Input: a = 9, b = 25
Output: 3
Explanation: The three perfect squares in given range are 9, 16 and 25
[Naive Approach] - One by One Counting
The idea for this approach is to use a loop to iterate from a to b and count the numbers that are perfect squares.
C++
#include <bits/stdc++.h>
using namespace std;
int countSquares(int a, int b)
{
int cnt = 0;
// Traverse through all numbers
for (int i = a; i <= b; i++)
// Check if current number 'i'
// is perfect square
for (int j = 1; j * j <= i; j++)
if (j * j == i)
cnt++;
return cnt;
}
int main()
{
int a = 9, b = 25;
cout <<countSquares(a, b);
return 0;
}
class CountSquares {
static int countSquares(int a, int b)
{
int cnt = 0;
// Traverse through all numbers
for (int i = a; i <= b; i++)
// Check if current number 'i' is perfect
// square
for (int j = 1; j * j <= i; j++)
if (j * j == i)
cnt++;
return cnt;
}
}
public class PerfectSquares {
public static void main(String[] args)
{
int a = 9, b = 25;
CountSquares obj = new CountSquares();
System.out.print(obj.countSquares(a, b));
}
}
def CountSquares(a, b):
cnt = 0
# Traverse through all numbers
for i in range (a, b + 1):
j = 1;
while j * j <= i:
if j * j == i:
cnt = cnt + 1
j = j + 1
i = i + 1
return cnt
a = 9
b = 25
print (CountSquares(a, b))
using System;
class GFG {
// Function to count squares
static int countSquares(int a, int b)
{
int cnt = 0;
// Traverse through all numbers
for (int i = a; i <= b; i++)
// Check if current number
// 'i' is perfect square
for (int j = 1; j * j <= i; j++)
if (j * j == i)
cnt++;
return cnt;
}
public static void Main()
{
int a = 9, b = 25;
Console.Write(countSquares(a, b));
}
}
function countSquares(a, b)
{
let cnt = 0;
// Traverse through all numbers
for (let i = a; i <= b; i++)
// Check if current number
// 'i' is perfect square
for (let j = 1; j * j <= i; j++)
if (j * j == i)
cnt++;
return cnt;
}
let a = 9;
let b = 25;
console.log(countSquares(a, b));
OutputCount of squares is 3
Time Complexity: O((b-a) * sqrt(b)).
Auxiliary Space: O(1)
[Expected Approach] - Using Square Roots of a and b
The idea for this approach is to simply take square root of ‘a’ and ‘b’ and count the numbers between them by using this formula floor(sqrt(b)) - ceil(sqrt(a)) + 1
We take floor of sqrt(b) because we need to consider numbers before b.

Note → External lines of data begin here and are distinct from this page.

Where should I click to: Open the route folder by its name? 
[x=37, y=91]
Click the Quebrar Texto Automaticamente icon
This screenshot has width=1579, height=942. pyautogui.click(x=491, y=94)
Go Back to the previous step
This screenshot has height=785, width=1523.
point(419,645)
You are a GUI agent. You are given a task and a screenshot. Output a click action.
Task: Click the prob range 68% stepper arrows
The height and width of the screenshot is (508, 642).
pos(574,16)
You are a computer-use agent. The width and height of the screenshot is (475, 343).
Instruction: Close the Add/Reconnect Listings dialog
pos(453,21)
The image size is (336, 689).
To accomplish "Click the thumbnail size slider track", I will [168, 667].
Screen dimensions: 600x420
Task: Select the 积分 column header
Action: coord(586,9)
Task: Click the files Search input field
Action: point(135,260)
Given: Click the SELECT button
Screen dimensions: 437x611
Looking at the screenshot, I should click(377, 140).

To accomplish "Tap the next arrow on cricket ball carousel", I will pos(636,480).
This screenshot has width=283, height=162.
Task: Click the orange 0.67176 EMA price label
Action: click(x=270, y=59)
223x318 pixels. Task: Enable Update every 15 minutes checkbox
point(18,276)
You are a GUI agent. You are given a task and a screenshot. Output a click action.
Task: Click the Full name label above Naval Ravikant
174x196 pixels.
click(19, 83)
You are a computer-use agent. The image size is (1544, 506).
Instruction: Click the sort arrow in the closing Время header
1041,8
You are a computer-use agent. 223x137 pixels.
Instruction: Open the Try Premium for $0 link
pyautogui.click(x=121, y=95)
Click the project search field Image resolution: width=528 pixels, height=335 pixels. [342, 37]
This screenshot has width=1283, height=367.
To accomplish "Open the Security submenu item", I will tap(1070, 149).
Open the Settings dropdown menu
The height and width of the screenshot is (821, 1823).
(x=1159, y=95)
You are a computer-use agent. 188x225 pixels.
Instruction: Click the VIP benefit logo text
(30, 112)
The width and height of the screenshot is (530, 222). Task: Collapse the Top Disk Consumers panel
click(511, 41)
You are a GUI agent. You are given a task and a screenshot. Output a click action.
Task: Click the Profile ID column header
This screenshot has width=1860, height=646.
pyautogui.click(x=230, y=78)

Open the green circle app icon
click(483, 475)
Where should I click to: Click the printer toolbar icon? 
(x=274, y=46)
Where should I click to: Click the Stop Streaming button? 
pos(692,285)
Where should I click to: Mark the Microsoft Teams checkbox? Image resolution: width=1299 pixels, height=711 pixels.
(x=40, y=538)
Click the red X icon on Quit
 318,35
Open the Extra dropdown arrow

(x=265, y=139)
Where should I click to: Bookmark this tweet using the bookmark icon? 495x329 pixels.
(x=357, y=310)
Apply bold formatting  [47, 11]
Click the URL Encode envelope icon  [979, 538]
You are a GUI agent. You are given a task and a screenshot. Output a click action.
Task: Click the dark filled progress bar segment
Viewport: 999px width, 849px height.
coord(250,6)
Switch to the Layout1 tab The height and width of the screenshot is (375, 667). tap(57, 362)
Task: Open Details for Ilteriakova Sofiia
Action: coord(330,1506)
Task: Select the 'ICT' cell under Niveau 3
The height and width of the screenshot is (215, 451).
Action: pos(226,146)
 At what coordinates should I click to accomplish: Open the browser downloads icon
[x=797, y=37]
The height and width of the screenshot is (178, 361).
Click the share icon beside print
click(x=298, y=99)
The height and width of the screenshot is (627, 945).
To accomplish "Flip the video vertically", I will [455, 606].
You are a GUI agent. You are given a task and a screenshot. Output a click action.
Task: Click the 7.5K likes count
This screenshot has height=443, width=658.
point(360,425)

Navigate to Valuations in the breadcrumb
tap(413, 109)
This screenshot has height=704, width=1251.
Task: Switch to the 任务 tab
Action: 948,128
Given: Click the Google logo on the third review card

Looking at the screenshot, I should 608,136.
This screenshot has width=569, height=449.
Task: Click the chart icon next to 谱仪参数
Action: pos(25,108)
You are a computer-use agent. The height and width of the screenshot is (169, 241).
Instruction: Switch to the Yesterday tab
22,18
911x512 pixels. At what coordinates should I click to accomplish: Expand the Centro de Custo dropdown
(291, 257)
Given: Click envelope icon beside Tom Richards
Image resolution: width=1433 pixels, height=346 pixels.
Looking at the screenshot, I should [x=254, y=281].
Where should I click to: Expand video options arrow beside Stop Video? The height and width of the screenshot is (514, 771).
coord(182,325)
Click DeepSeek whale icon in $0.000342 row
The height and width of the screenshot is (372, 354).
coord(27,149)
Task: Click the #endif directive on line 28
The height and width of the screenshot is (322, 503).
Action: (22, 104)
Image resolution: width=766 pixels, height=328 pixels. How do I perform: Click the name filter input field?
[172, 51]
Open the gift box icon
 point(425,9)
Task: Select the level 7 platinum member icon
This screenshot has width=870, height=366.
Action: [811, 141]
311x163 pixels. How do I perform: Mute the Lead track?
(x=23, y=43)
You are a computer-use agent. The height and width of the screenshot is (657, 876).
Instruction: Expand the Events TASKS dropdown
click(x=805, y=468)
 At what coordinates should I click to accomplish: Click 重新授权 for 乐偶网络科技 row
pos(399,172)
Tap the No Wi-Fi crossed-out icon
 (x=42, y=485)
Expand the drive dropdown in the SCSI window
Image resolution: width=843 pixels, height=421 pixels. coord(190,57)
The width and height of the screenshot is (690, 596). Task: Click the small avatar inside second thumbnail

We take ceil of sqrt(a) because we need to consider numbers after a.
Example: b = 24, a = 8.
floor(sqrt(b)) = 4, ceil(sqrt(a)) = 3.
And number of squares is 4 - 3 + 1 = 2.(9 and 16) .
C++
#include <bits/stdc++.h>
using namespace std;
int countSquares(int a, int b)
{
return (floor(sqrt(b)) - ceil(sqrt(a)) + 1);
}
int main()
{
int a = 9, b = 25;
cout <<countSquares(a, b);
return 0;
}
class CountSquares {
double countSquares(int a, int b)
{
return (Math.floor(Math.sqrt(b)) - Math.ceil(Math.sqrt(a)) + 1);
}
}
public class PerfectSquares {
public static void main(String[] args)
{
int a = 9, b = 25;
CountSquares obj = new CountSquares();
System.out.print((int)obj.countSquares(a, b));
}
}
import math
def CountSquares(a, b):
return (math.floor(math.sqrt(b)) - math.ceil(math.sqrt(a)) + 1)
a = 9
b = 25
print (int(CountSquares(a, b)))
using System;
class GFG {
static double countSquares(int a, int b)
{
return (Math.Floor(Math.Sqrt(b)) - Math.Ceiling(Math.Sqrt(a)) + 1);
}
public static void Main()
{
int a = 9, b = 25;
Console.Write((int)countSquares(a, b));
}
}
function countSquares(a, b)
{
return (Math.floor(Math.sqrt(b)) - Math.ceil(Math.sqrt(a)) + 1);
}
let a = 9;
let b = 25;
console.log(countSquares(a, b));
OutputCount of squares is 3
Time Complexity: O(log b) as any typical implementation of square root for a number n takes time equal to O(Log n)
Auxiliary Space: O(1)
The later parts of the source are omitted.